■ **EXERCISE**:
Reproduce only the lines that begin at the line with "941x584 pixels. Task: Click" and run to the end of the entries; omit every picture.

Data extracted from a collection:
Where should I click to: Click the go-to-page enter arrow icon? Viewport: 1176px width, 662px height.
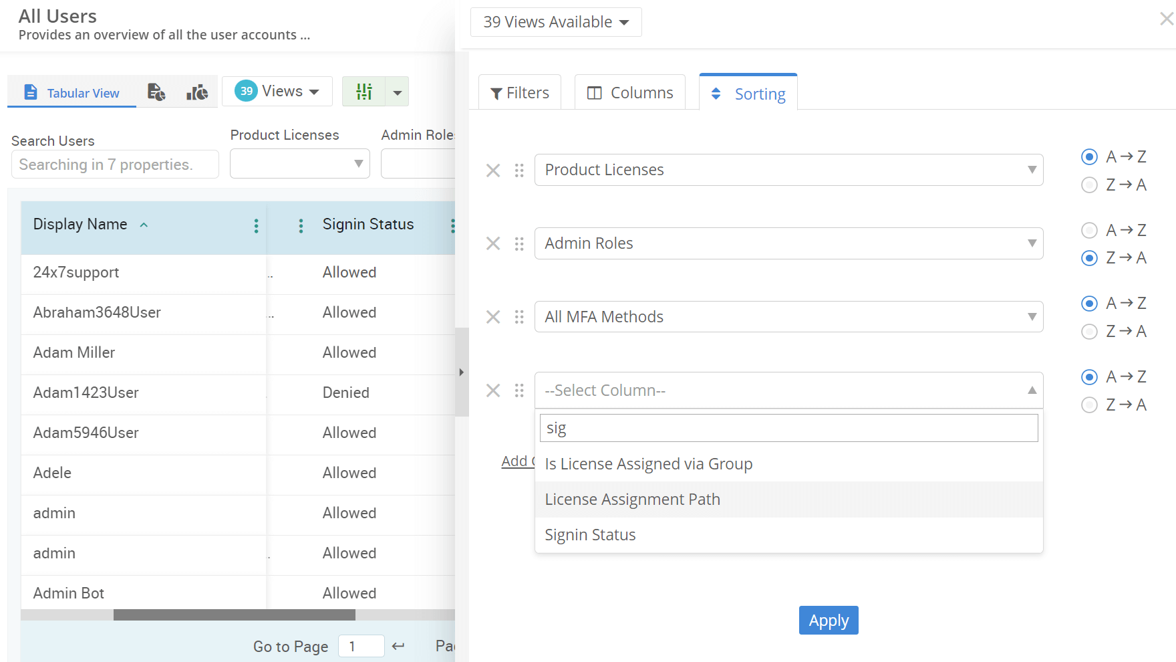click(398, 646)
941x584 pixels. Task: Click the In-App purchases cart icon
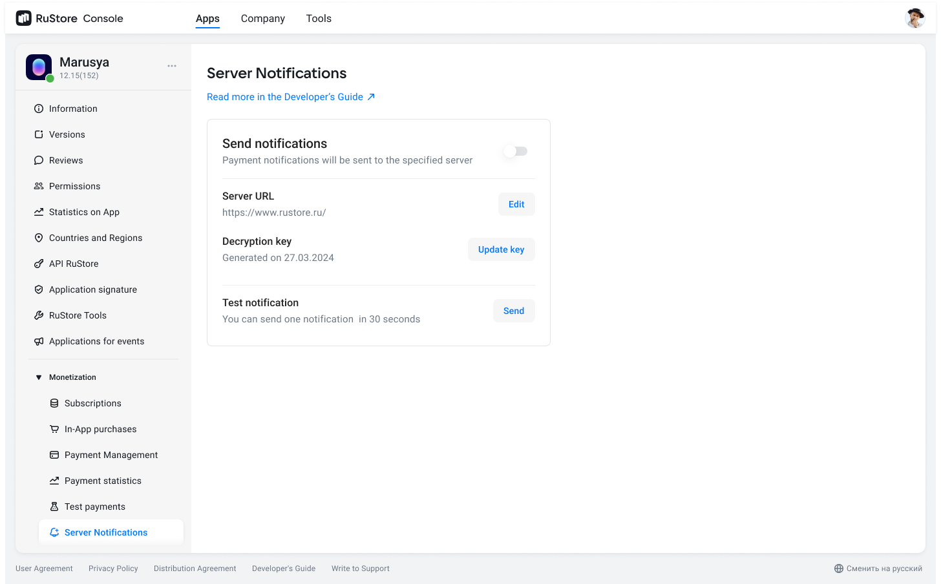[x=54, y=429]
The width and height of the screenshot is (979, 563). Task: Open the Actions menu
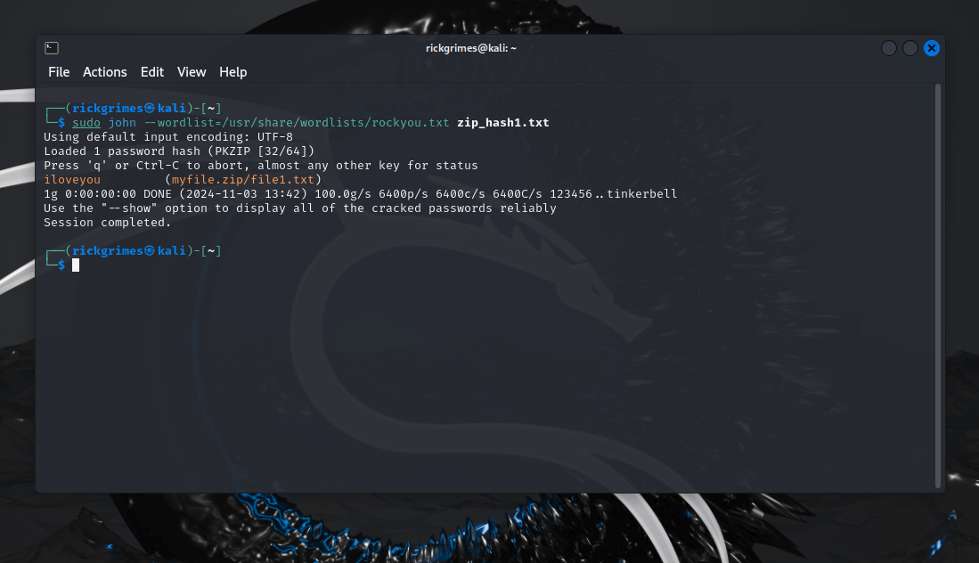105,72

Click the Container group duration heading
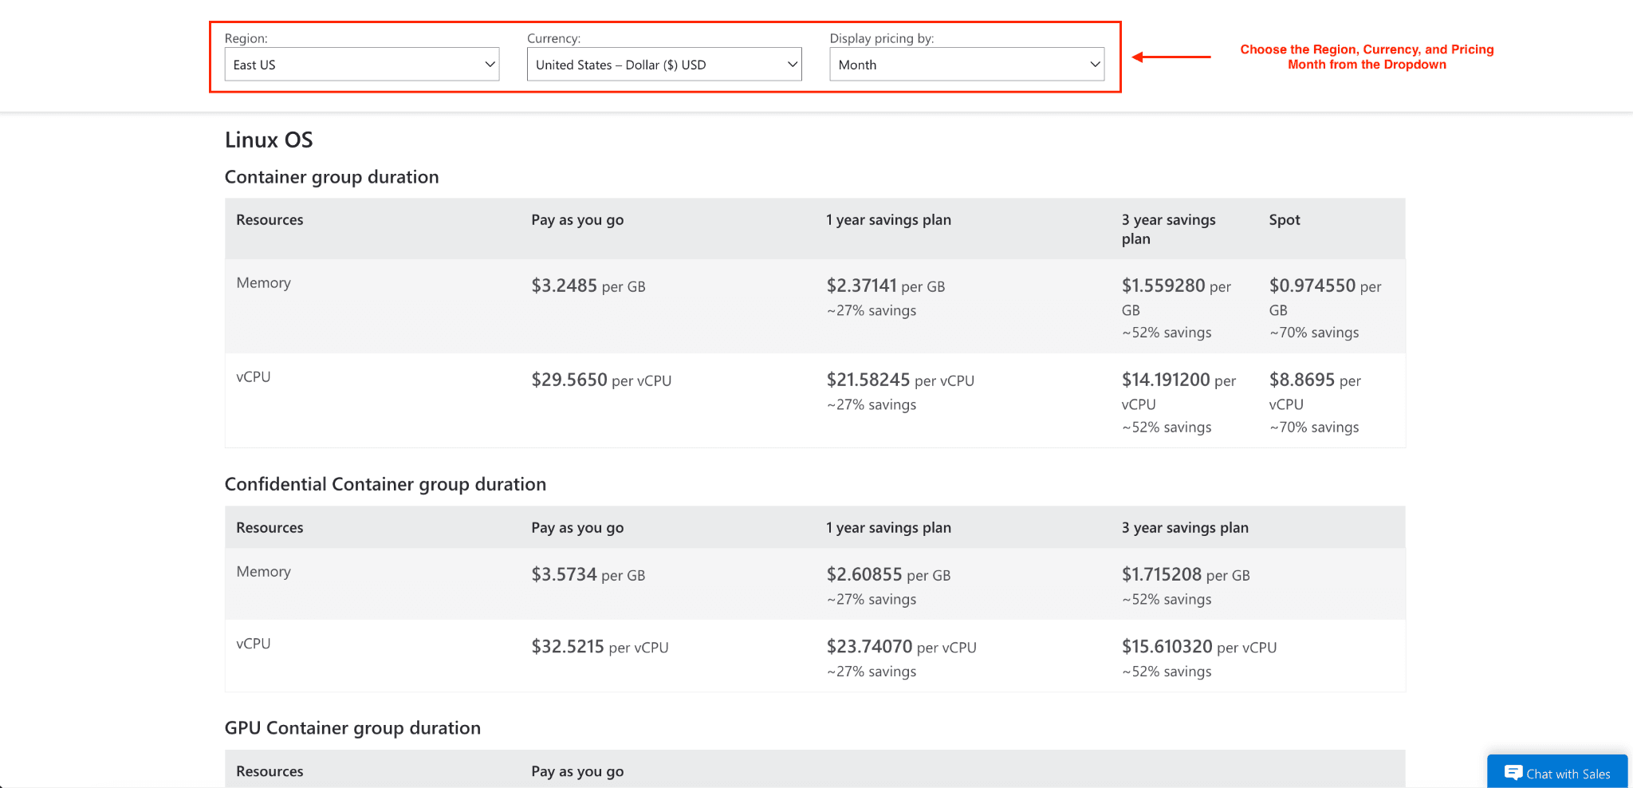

■ **FINISHED EXERCISE**:
941x584 pixels. Task: Click the In-App purchases cart icon
[x=54, y=429]
The width and height of the screenshot is (979, 563). Task: Open the Actions menu
105,72

Click the Container group duration heading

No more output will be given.